Approximately one year ago, I read an article about a “dying” town in France that was paying immigrants to come live there and revitalize it. The Dollar Kids by Jennifer Richard Jacobson is a middle-grade novel based on a similar premise: The town of Millville is offering fixer-up houses for one dollar to five families with at least three children. The locals want to ensure that their sports teams can continue to play, i.e., have enough players.
The comic drawing central character, twelve-year-old Lowen, isn’t interested in sports, but he’s desperate to leave behind the city of Flintlock with his grief and secret feelings of guilt. So, when his family agrees to make the move, he believes that all his troubles are behind him.
Unfortunately feelings are not so easily resolved and moving to a new place has its own set of problems. As it turns out, the house they receive is in need of numerous repairs and is located next to a funeral home, much to Lowen’s chagrin. The business that Lowen’s mother starts has difficulty attracting customers and many of the locals are less than welcoming.

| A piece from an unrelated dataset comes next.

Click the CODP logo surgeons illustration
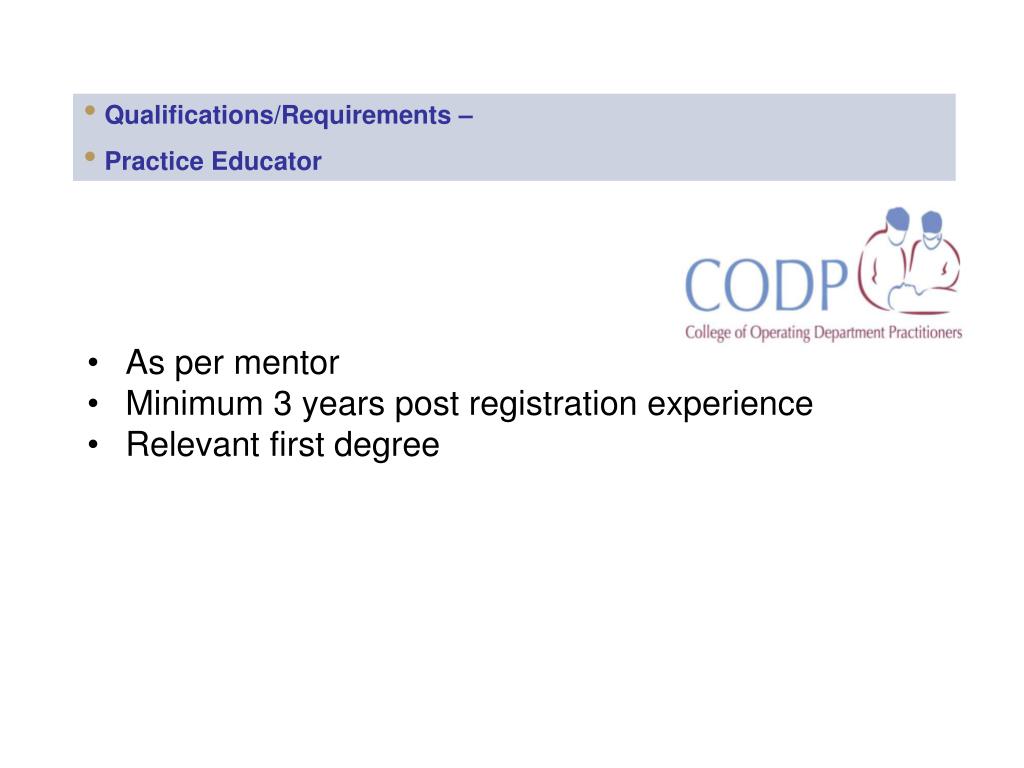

In this moving story, (pun intended), join Lowen and the other Dollar Kids in their efforts to fit into small-town life, help their families succeed as entrepreneurs and handymen, and discover the true meaning of community.

OPL_AmyW Aug 15, 2018

Jacobson has created a sweet story about small-town life, class divide, and grief filled with enjoyable secondary characters and a family you can't help but root for. Although, the book wrapped up a little too neatly to feel entirely realistic, many young readers will appreciate the happy ending. Recommended for grades 4-6.